II.5 Commutative 20) Buenaventura vs. CA FACTS: Defendant spouses Leonardo Joaquin and Feliciana Landrito are the parents of plaintiffs Consolacion, Nora, Emma and Natividad as well as of defendants Fidel, Tomas, Artemio, Clarita, Felicitas, Fe, and Gavino, all surnamed JOAQUIN. Sought to be declared null and void ab initio, are certain deeds of sale of real property executed by defendant parents Leonardo Joaquin and Feliciana Landrito in favor of their co-defendant children and the corresponding certificates of title issued in their names. Herein petitioners alleged that the sale of the subject properties impaired their legitime and that there was no actual valid consideration for the deeds of sale, and even assuming that there was indeed consideration, the price was grossly inadequate.

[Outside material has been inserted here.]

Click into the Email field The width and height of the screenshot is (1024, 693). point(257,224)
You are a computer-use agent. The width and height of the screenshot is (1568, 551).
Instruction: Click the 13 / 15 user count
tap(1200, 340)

The trial court ruled in favor of the respondents and dismissed the complaint. The trial court ruled that petitioners had no valid cause of action against respondents since there can be no legitime to speak of prior to the death of their parents. On appeal, the Court of Appeals affirmed the decision of the trial court. The appellate court ruled that petitioners have no legal capacity to challenge the validity of the subject deeds since they are not parties thereto and are not principally or subsidiarily bound thereby.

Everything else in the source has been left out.